■ **Stated problem**
Please render every line of the items below as a numbered list, leaving out any blank lines.
========
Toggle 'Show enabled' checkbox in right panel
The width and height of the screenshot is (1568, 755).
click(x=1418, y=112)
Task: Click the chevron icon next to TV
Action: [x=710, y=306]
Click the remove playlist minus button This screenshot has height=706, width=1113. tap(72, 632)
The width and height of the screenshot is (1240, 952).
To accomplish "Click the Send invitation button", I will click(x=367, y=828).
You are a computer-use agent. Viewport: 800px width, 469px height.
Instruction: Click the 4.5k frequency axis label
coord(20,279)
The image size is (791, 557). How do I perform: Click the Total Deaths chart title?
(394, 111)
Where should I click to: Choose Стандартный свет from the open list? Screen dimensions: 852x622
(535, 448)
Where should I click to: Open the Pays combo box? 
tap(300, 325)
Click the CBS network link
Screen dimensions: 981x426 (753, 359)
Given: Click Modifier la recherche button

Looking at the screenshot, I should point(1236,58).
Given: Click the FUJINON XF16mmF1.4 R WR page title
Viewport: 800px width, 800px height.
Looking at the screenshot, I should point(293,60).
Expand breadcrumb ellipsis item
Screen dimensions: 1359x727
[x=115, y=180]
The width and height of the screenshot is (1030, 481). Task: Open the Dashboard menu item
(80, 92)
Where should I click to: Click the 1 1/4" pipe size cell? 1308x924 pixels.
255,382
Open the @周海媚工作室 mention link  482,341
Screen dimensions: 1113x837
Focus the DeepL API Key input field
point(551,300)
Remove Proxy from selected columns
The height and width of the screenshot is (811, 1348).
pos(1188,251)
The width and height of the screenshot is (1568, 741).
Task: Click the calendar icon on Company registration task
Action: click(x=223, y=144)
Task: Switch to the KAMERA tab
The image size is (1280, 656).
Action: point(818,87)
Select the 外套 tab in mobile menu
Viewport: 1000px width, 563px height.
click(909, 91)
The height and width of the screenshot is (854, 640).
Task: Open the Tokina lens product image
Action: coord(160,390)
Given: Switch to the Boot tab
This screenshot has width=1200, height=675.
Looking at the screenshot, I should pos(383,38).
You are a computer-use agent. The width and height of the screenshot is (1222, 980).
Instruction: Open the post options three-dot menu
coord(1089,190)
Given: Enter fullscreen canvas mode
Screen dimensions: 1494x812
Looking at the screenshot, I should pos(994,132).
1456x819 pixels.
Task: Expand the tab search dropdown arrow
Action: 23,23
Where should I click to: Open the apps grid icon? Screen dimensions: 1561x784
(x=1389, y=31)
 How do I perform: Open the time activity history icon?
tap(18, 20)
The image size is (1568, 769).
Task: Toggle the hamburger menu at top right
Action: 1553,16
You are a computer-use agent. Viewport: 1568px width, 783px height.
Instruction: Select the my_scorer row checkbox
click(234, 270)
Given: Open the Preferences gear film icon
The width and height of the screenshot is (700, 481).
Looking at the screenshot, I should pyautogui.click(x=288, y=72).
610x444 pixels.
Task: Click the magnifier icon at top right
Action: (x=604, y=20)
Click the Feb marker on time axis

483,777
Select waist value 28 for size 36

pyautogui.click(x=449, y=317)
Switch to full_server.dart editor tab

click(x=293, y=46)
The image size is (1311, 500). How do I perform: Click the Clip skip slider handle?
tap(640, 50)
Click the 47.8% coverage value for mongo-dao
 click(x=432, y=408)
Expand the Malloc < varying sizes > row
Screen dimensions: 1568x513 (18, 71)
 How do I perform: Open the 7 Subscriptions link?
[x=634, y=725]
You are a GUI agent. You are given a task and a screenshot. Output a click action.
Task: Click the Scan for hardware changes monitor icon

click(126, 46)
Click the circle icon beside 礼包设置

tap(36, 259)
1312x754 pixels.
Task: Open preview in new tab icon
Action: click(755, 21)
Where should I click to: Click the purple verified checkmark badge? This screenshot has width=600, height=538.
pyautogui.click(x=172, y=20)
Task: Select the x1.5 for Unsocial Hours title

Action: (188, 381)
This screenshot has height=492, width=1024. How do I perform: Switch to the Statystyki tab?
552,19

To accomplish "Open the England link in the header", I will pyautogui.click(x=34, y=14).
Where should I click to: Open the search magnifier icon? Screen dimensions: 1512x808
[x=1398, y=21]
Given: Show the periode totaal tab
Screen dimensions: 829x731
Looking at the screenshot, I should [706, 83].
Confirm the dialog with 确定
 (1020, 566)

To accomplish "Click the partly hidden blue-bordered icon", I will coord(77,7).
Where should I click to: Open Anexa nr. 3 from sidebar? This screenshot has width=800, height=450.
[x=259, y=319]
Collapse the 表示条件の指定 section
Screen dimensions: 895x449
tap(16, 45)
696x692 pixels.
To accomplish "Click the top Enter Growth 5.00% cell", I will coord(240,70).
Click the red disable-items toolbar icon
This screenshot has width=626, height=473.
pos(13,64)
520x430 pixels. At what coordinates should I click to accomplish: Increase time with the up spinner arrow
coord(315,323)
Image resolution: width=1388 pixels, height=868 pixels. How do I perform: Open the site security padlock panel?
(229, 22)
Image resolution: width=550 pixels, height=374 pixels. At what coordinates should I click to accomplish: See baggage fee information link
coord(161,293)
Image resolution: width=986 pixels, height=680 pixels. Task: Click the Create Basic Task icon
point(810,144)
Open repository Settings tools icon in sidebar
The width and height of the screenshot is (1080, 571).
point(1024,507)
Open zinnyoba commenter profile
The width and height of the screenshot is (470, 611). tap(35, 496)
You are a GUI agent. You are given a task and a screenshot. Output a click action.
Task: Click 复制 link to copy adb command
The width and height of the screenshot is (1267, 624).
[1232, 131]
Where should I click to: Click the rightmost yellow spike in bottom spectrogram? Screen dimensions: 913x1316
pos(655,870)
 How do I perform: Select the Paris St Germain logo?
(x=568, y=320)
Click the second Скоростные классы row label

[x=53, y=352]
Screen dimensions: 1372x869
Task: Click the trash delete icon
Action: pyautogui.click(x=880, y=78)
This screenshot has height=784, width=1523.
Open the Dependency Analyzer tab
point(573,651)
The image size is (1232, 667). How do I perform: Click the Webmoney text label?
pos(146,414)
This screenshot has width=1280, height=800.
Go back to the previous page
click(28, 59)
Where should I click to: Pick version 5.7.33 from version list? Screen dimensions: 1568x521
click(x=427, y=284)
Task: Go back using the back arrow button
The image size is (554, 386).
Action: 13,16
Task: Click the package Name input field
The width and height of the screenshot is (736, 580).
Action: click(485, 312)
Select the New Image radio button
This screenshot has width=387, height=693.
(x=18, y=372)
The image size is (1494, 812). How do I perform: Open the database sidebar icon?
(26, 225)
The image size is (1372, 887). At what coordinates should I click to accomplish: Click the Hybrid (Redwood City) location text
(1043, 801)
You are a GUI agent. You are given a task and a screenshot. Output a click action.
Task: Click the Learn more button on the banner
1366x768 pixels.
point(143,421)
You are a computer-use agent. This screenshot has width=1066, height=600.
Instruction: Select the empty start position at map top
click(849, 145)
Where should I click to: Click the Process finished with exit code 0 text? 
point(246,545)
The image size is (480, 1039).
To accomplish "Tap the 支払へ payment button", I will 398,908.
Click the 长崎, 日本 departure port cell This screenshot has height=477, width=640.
========
■ **Reply**
1. Toggle 'Show enabled' checkbox in right panel
2. The width and height of the screenshot is (1568, 755).
3. click(x=1418, y=112)
4. Task: Click the chevron icon next to TV
5. Action: [x=710, y=306]
6. Click the remove playlist minus button This screenshot has height=706, width=1113. tap(72, 632)
7. The width and height of the screenshot is (1240, 952).
8. To accomplish "Click the Send invitation button", I will click(x=367, y=828).
9. You are a computer-use agent. Viewport: 800px width, 469px height.
10. Instruction: Click the 4.5k frequency axis label
11. coord(20,279)
12. The image size is (791, 557). How do I perform: Click the Total Deaths chart title?
13. (394, 111)
14. Where should I click to: Choose Стандартный свет from the open list? Screen dimensions: 852x622
15. (535, 448)
16. Where should I click to: Open the Pays combo box? 
17. tap(300, 325)
18. Click the CBS network link
19. Screen dimensions: 981x426 (753, 359)
20. Given: Click Modifier la recherche button
21. Looking at the screenshot, I should point(1236,58).
22. Given: Click the FUJINON XF16mmF1.4 R WR page title
23. Viewport: 800px width, 800px height.
24. Looking at the screenshot, I should point(293,60).
25. Expand breadcrumb ellipsis item
26. Screen dimensions: 1359x727
27. [x=115, y=180]
28. The width and height of the screenshot is (1030, 481). Task: Open the Dashboard menu item
29. (80, 92)
30. Where should I click to: Click the 1 1/4" pipe size cell? 1308x924 pixels.
31. 255,382
32. Open the @周海媚工作室 mention link  482,341
33. Screen dimensions: 1113x837
34. Focus the DeepL API Key input field
35. point(551,300)
36. Remove Proxy from selected columns
37. The height and width of the screenshot is (811, 1348).
38. pos(1188,251)
39. The width and height of the screenshot is (1568, 741).
40. Task: Click the calendar icon on Company registration task
41. Action: click(x=223, y=144)
42. Task: Switch to the KAMERA tab
43. The image size is (1280, 656).
44. Action: point(818,87)
45. Select the 外套 tab in mobile menu
46. Viewport: 1000px width, 563px height.
47. click(909, 91)
48. The height and width of the screenshot is (854, 640).
49. Task: Open the Tokina lens product image
50. Action: coord(160,390)
51. Given: Switch to the Boot tab
52. This screenshot has width=1200, height=675.
53. Looking at the screenshot, I should pos(383,38).
54. You are a computer-use agent. The width and height of the screenshot is (1222, 980).
55. Instruction: Open the post options three-dot menu
56. coord(1089,190)
57. Given: Enter fullscreen canvas mode
58. Screen dimensions: 1494x812
59. Looking at the screenshot, I should pos(994,132).
60. 1456x819 pixels.
61. Task: Expand the tab search dropdown arrow
62. Action: 23,23
63. Where should I click to: Open the apps grid icon? Screen dimensions: 1561x784
64. (x=1389, y=31)
65.  How do I perform: Open the time activity history icon?
66. tap(18, 20)
67. The image size is (1568, 769).
68. Task: Toggle the hamburger menu at top right
69. Action: 1553,16
70. You are a computer-use agent. Viewport: 1568px width, 783px height.
71. Instruction: Select the my_scorer row checkbox
72. click(234, 270)
73. Given: Open the Preferences gear film icon
74. The width and height of the screenshot is (700, 481).
75. Looking at the screenshot, I should pyautogui.click(x=288, y=72).
76. 610x444 pixels.
77. Task: Click the magnifier icon at top right
78. Action: (x=604, y=20)
79. Click the Feb marker on time axis
80. 483,777
81. Select waist value 28 for size 36
82. pyautogui.click(x=449, y=317)
83. Switch to full_server.dart editor tab
84. click(x=293, y=46)
85. The image size is (1311, 500). How do I perform: Click the Clip skip slider handle?
86. tap(640, 50)
87. Click the 47.8% coverage value for mongo-dao
88.  click(x=432, y=408)
89. Expand the Malloc < varying sizes > row
90. Screen dimensions: 1568x513 (18, 71)
91.  How do I perform: Open the 7 Subscriptions link?
92. [x=634, y=725]
93. You are a GUI agent. You are given a task and a screenshot. Output a click action.
94. Task: Click the Scan for hardware changes monitor icon
95. click(126, 46)
96. Click the circle icon beside 礼包设置
97. tap(36, 259)
98. 1312x754 pixels.
99. Task: Open preview in new tab icon
100. Action: click(755, 21)
101. Where should I click to: Click the purple verified checkmark badge? This screenshot has width=600, height=538.
102. pyautogui.click(x=172, y=20)
103. Task: Select the x1.5 for Unsocial Hours title
104. Action: (188, 381)
105. This screenshot has height=492, width=1024. How do I perform: Switch to the Statystyki tab?
106. 552,19
107. To accomplish "Open the England link in the header", I will pyautogui.click(x=34, y=14).
108. Where should I click to: Open the search magnifier icon? Screen dimensions: 1512x808
109. [x=1398, y=21]
110. Given: Show the periode totaal tab
111. Screen dimensions: 829x731
112. Looking at the screenshot, I should [706, 83].
113. Confirm the dialog with 确定
114.  (1020, 566)
115. To accomplish "Click the partly hidden blue-bordered icon", I will coord(77,7).
116. Where should I click to: Open Anexa nr. 3 from sidebar? This screenshot has width=800, height=450.
117. [x=259, y=319]
118. Collapse the 表示条件の指定 section
119. Screen dimensions: 895x449
120. tap(16, 45)
121. 696x692 pixels.
122. To accomplish "Click the top Enter Growth 5.00% cell", I will coord(240,70).
123. Click the red disable-items toolbar icon
124. This screenshot has width=626, height=473.
125. pos(13,64)
126. 520x430 pixels. At what coordinates should I click to accomplish: Increase time with the up spinner arrow
127. coord(315,323)
128. Image resolution: width=1388 pixels, height=868 pixels. How do I perform: Open the site security padlock panel?
129. (229, 22)
130. Image resolution: width=550 pixels, height=374 pixels. At what coordinates should I click to accomplish: See baggage fee information link
131. coord(161,293)
132. Image resolution: width=986 pixels, height=680 pixels. Task: Click the Create Basic Task icon
133. point(810,144)
134. Open repository Settings tools icon in sidebar
135. The width and height of the screenshot is (1080, 571).
136. point(1024,507)
137. Open zinnyoba commenter profile
138. The width and height of the screenshot is (470, 611). tap(35, 496)
139. You are a GUI agent. You are given a task and a screenshot. Output a click action.
140. Task: Click 复制 link to copy adb command
141. The width and height of the screenshot is (1267, 624).
142. [1232, 131]
143. Where should I click to: Click the rightmost yellow spike in bottom spectrogram? Screen dimensions: 913x1316
144. pos(655,870)
145.  How do I perform: Select the Paris St Germain logo?
146. (x=568, y=320)
147. Click the second Скоростные классы row label
148. [x=53, y=352]
149. Screen dimensions: 1372x869
150. Task: Click the trash delete icon
151. Action: pyautogui.click(x=880, y=78)
152. This screenshot has height=784, width=1523.
153. Open the Dependency Analyzer tab
154. point(573,651)
155. The image size is (1232, 667). How do I perform: Click the Webmoney text label?
156. pos(146,414)
157. This screenshot has width=1280, height=800.
158. Go back to the previous page
159. click(28, 59)
160. Where should I click to: Pick version 5.7.33 from version list? Screen dimensions: 1568x521
161. click(x=427, y=284)
162. Task: Go back using the back arrow button
163. The image size is (554, 386).
164. Action: 13,16
165. Task: Click the package Name input field
166. The width and height of the screenshot is (736, 580).
167. Action: click(485, 312)
168. Select the New Image radio button
169. This screenshot has width=387, height=693.
170. (x=18, y=372)
171. The image size is (1494, 812). How do I perform: Open the database sidebar icon?
172. (26, 225)
173. The image size is (1372, 887). At what coordinates should I click to accomplish: Click the Hybrid (Redwood City) location text
174. (1043, 801)
175. You are a GUI agent. You are given a task and a screenshot. Output a click action.
176. Task: Click the Learn more button on the banner
177. 1366x768 pixels.
178. point(143,421)
179. You are a computer-use agent. This screenshot has width=1066, height=600.
180. Instruction: Select the empty start position at map top
181. click(849, 145)
182. Where should I click to: Click the Process finished with exit code 0 text? 
183. point(246,545)
184. The image size is (480, 1039).
185. To accomplish "Tap the 支払へ payment button", I will 398,908.
186. Click the 长崎, 日本 departure port cell This screenshot has height=477, width=640.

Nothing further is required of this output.